--- Problem to solve ---
Lay out as a numbered list everything in the material below, from the line containing "This screenshot has height=203, width=348." down to the end, skipping blank lines. Leave out the pictures.

[Start]

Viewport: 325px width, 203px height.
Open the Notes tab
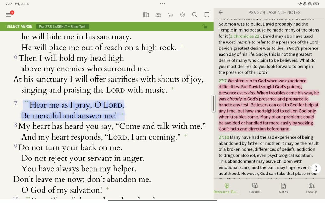(x=283, y=188)
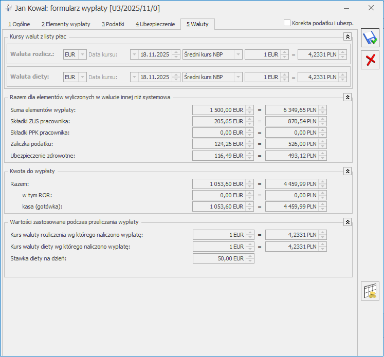This screenshot has width=384, height=357.
Task: Click Waluta rozlicz. date field 18.11.2025
Action: (x=155, y=54)
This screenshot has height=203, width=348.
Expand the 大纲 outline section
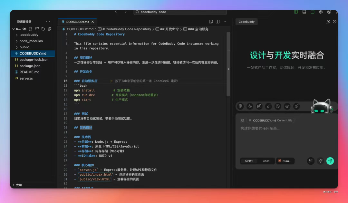(x=19, y=185)
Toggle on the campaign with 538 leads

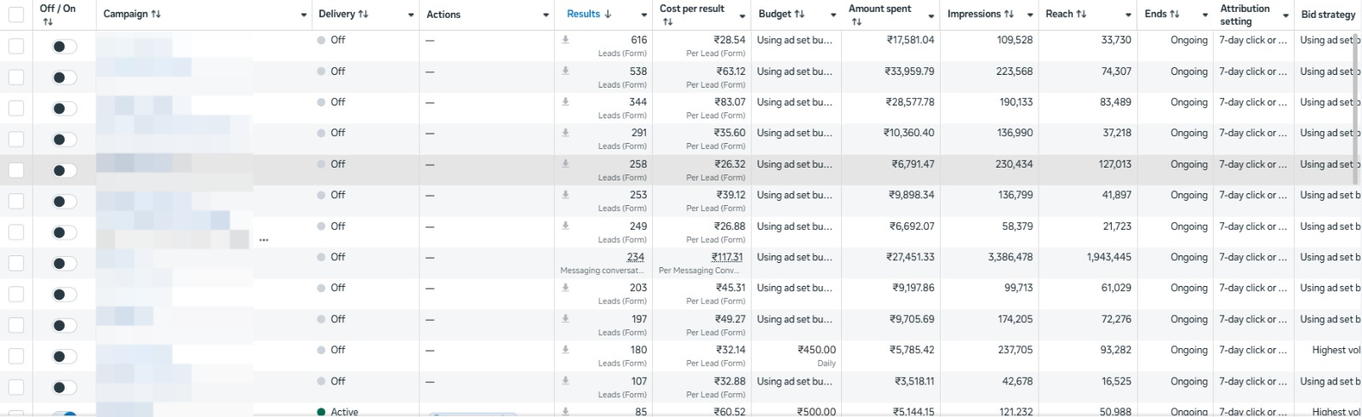pos(64,77)
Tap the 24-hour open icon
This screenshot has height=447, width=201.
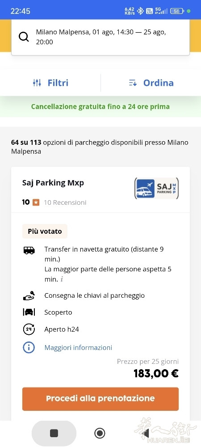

[End]

--- Solution to the problem ---
1. This screenshot has height=203, width=348.
2. Expand the 大纲 outline section
3. (x=19, y=185)
4. Toggle on the campaign with 538 leads
5. pos(64,77)
6. Tap the 24-hour open icon
7. This screenshot has height=447, width=201.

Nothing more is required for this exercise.